シンプルな方法で学校は変わる

吉田新一郎・岩瀬直樹 著
みくに出版/2200円+税

本書は、2007年に刊行された『効果10倍の〈学び〉の技法』を増補改訂した「パート1 今すぐできる学校改革の具体例」に、「パート2 なかなか変わらない学校をどう変える」を新たに加えた構成となっている。

ここから、この12年の間に学校改革は進まなかった現実が見てとれる。著者もその点に言及しているが、教育が大きな転換点を迎えている今だからこそ実践可能な改革のアイデアとして再編集し、理論編に当たるパート2を加えてより内容を充実させている。

パート1は教師自身がどう変わっていくか、授業や評価のみならず教員間の情報交換やコミュニケーションの方法についてもシンプルに、かつ具体的に記されている。校長が教師や生徒になったり、逆に教師が校長役になったりと「お互いの役割を交換してみる」提案などは、硬直化した組織の起爆剤にもなり得るユニークな試みだ。「改革」というと大仰に考えがちだが、日常の中でできる取り組みのヒントが詰まっている。

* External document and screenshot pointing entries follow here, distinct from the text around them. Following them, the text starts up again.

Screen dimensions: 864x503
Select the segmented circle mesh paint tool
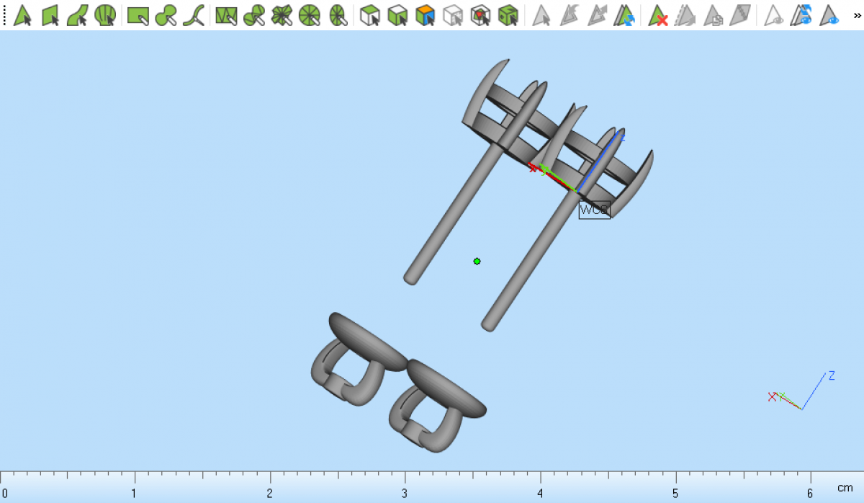pos(309,15)
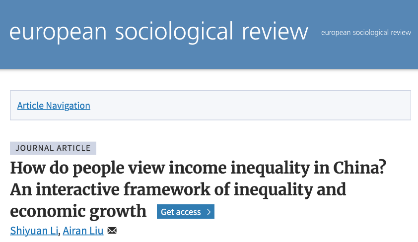Click the small European Sociological Review logo
Viewport: 418px width, 242px height.
[366, 32]

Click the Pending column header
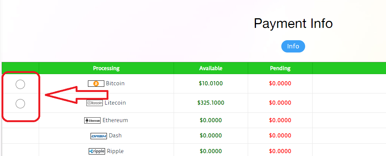coord(280,68)
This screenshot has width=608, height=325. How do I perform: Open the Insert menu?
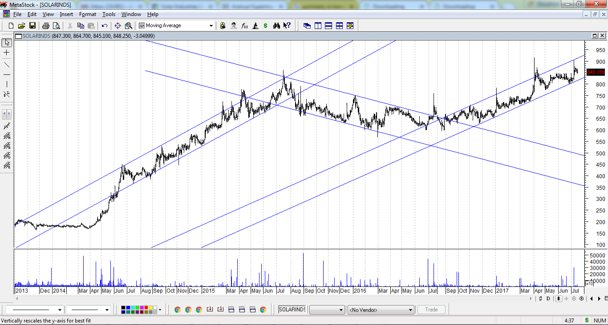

パート2では「学校がなぜ変わる必要があるのか」「なぜ変わら(れ)ないのか」という改革の本質的な問いに答えた上で、変わるために必要な方法を提示する。学校を変えるのは「自分たちしかいない」というごく当たり前の事実を前に、いま何をすべきか考えさせられる。

はじめの一歩を踏み出すために、本書が背中を押してくれるだろう。